OBJETIVO DEL EJERCICIO – Reproduce palabra por palabra el pasaje del fragmento sobre los boliches gay de Santa Fe que va desde "Por Fernando Callero" hasta "de reyes europeos.)".

FRAGMENTO DEL TEXTO –
┌────────
Una incursión arqueológica al viejo mundo de los chancheros

Por Fernando Callero

En Santa Fe hay dos boliches de ambiente gay, uno visible: Taboo, en pleno centro de la ciudad, y el otro borroneado y turbio, como una ruina: Tudor, del que muy poca gente sabe si continúa abierto o yace sepultado en ceniza volcánica, pero que todavía resiste. (Una paradoja para anotar. El boliche más expuesto se llama Taboo y el otro, oculto, lleva el nombre ostentoso de una dinastía de reyes europeos.)

Esta polaridad minimalista (apenas dos espacios para cubrir las demandas de una ciudad Capital, con una posición central en el sistema que abarca Santa Fe, Paraná, Esperanza y Rafaela, entre otras localidades periféricas) habla a las claras de un proceso dialéctico de redistribución del mapa del ambiente en el marco de las tensiones referidas al estatuto actual de los géneros y orientaciones sexuales. Taboo explota los viernes con un público casi exclusivamente teen ager perteneciente a las nuevas camadas de chicos que ya no tardan en salir del closet porque la época les deparó un contexto de reconocimiento y respeto apuntalado en el trabajo que vienen desarrollando hace ya casi una década diferentes organizaciones no gubernamentales y dependencias del INADI. La flamante ley del matrimonio igualitario contribuyó a darle marco institucional y garantías a esas raras yuntas que hasta hace poco prosperaban a la sombra de una tenue y un poco compasiva aceptación del vecindario: “no son mala gente”.
└────────
DATOS PROPORCIONADOS –
┌────────
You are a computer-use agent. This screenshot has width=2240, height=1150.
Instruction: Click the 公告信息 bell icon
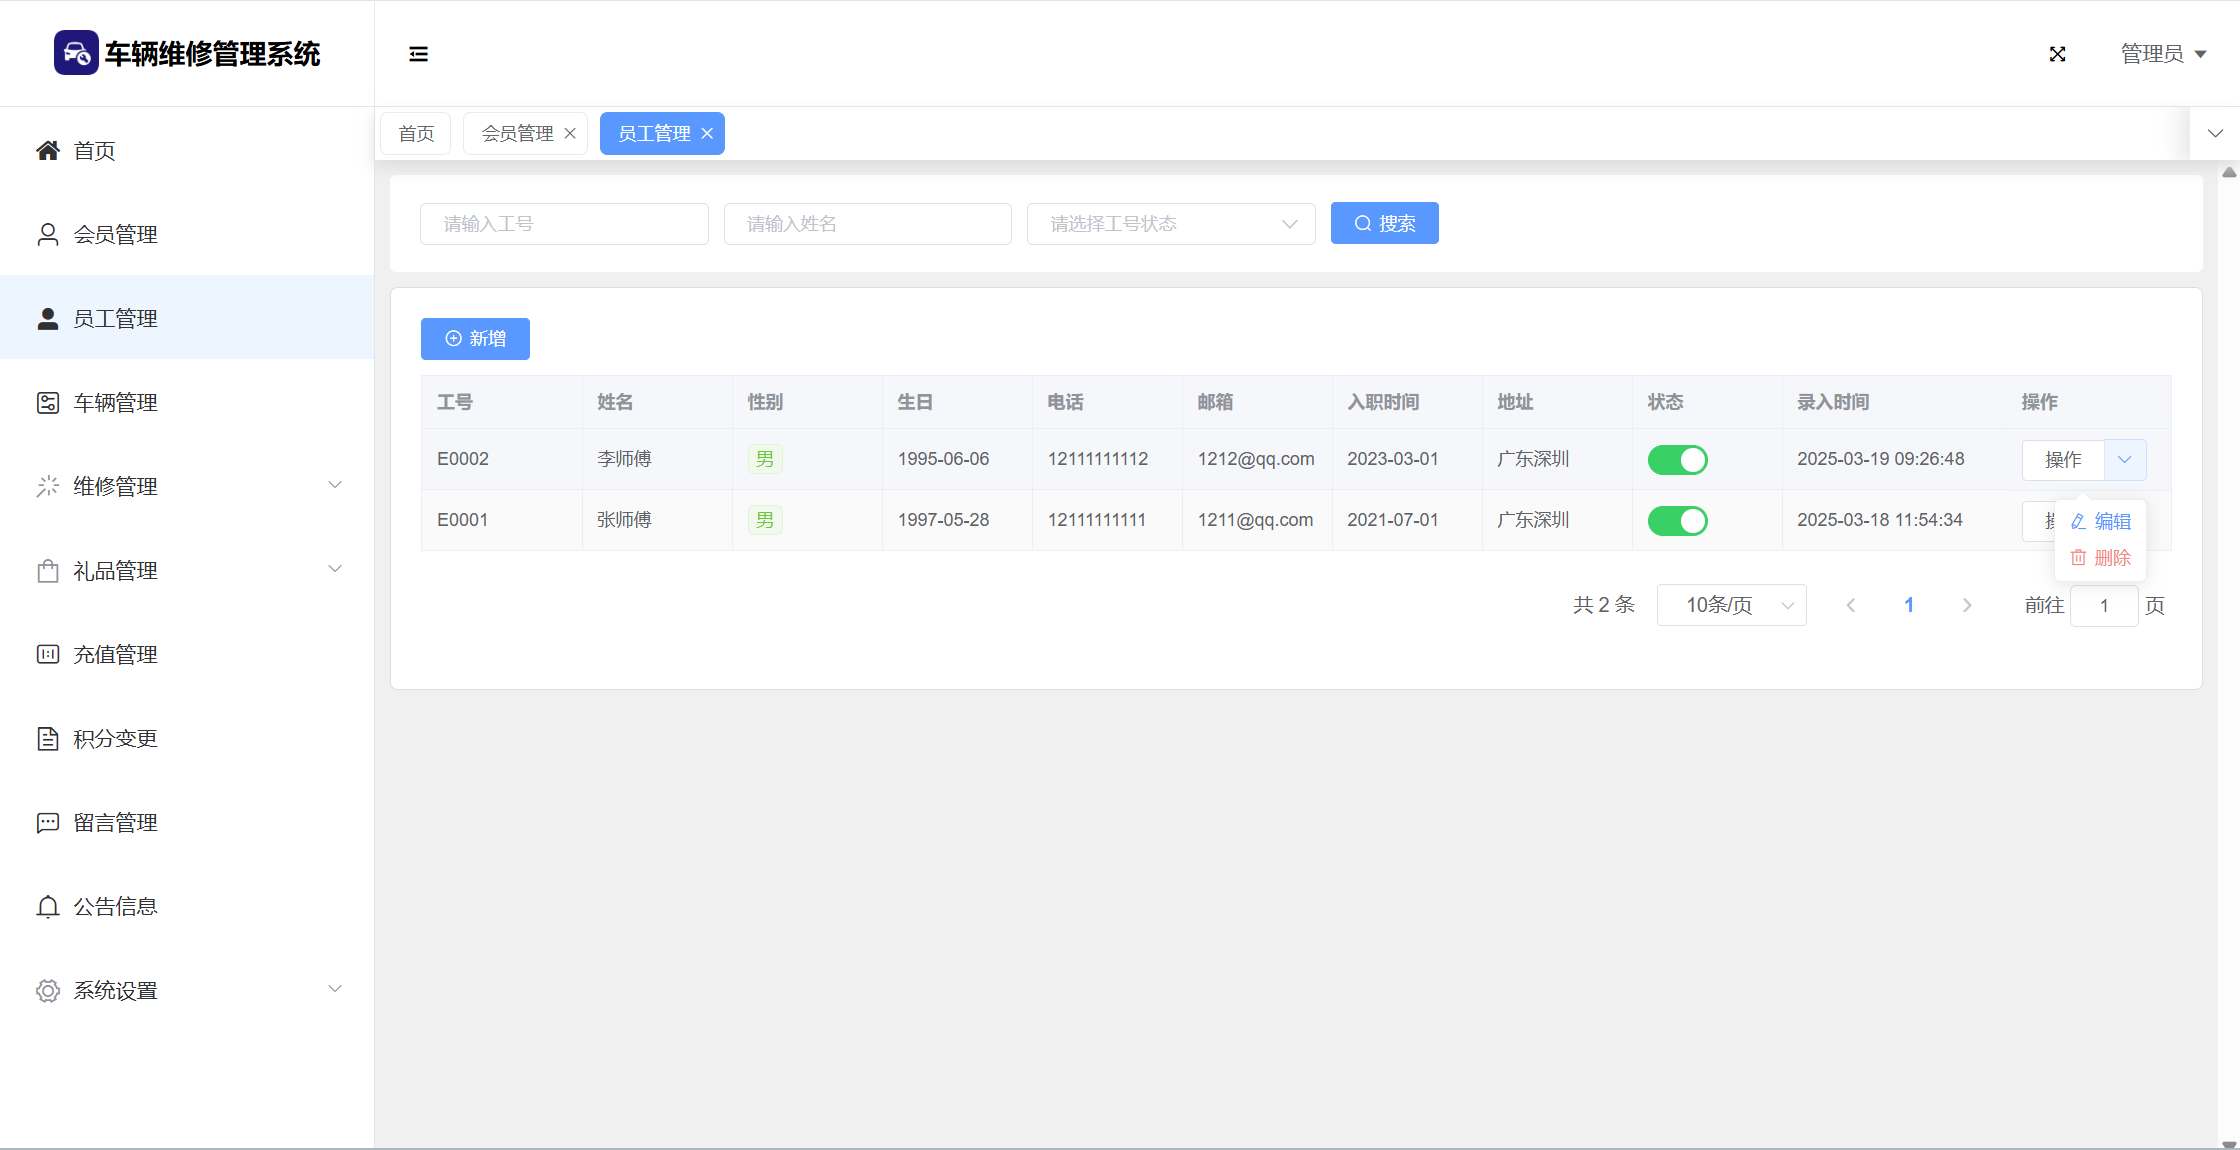[47, 907]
└────────
SOLUCIÓN DEL PROBLEMA –
Por Fernando Callero

En Santa Fe hay dos boliches de ambiente gay, uno visible: Taboo, en pleno centro de la ciudad, y el otro borroneado y turbio, como una ruina: Tudor, del que muy poca gente sabe si continúa abierto o yace sepultado en ceniza volcánica, pero que todavía resiste. (Una paradoja para anotar. El boliche más expuesto se llama Taboo y el otro, oculto, lleva el nombre ostentoso de una dinastía de reyes europeos.)